The decision of the Independent National Electoral Commission (INEC) to postpone Saturday’s election was received with what many Nigerian politicians would call a ‘rude shock’. Over three years to prepare, with billions of naira to execute the project, yet the project manager, Prof Mahmood Yakubu failed to deliver. This has once again put Nigeria on the global spotlight for the wrong reasons. In the face of both local and international observers, we have passed the message once again that we cannot succeed at the most basic demands of democracy: prepare, plan and execute a free and fair election every four years, even if the leaders end up not having a clue about what the offices demand.
As if the postponement is not enough affront on the sensibilities of the common man, the INEC chairman displayed further disdain for the men and women he was called to serve when he began to have a debate on the right adjectives to apologize for his failure. What is wrong with Nigerian public servants and their puffed egos each time they are called to serve?

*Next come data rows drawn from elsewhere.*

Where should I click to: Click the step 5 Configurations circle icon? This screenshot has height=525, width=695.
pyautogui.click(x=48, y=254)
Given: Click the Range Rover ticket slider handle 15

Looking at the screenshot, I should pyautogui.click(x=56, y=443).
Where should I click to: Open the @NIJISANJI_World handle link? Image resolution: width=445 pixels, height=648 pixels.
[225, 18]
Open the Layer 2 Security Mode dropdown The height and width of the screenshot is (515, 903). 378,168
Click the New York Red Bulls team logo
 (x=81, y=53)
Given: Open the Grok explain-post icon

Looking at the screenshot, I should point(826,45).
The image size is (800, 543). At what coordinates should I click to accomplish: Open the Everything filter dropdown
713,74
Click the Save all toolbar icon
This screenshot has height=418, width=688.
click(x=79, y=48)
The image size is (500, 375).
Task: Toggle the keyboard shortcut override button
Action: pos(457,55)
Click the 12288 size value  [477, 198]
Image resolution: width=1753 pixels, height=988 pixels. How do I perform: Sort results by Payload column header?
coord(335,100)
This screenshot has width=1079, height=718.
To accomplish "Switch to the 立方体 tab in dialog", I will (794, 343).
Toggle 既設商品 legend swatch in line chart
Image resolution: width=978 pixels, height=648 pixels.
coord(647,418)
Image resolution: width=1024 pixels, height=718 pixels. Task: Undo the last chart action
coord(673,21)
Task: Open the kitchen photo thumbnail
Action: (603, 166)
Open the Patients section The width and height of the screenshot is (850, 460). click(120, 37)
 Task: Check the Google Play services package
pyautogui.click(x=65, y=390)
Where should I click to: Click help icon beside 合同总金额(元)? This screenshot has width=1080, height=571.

Prof Mahmood Yakubu who waited until the morning of the election before realizing he couldn’t deliver should be upfront with Nigerians with both explanations and apologies instead of the drab expression of regrets for inconveniences, a peculiar Nigerian phrase when no one, in particular, wants to take responsibility for organizational inefficiencies. In this case, millions of Nigerians had traveled from home and abroad to their polling units in order to express their franchise. The economy was also shut down for the elections. Nigerian graduates serving as ad-hoc staff were under harsh climate, unsheltered by INEC, exposed to the worst kind of dangers that roam the streets of Nigeria, yet all they get is regret for inconveniences. Public servants should be capable of taking responsibilities for failures such as this.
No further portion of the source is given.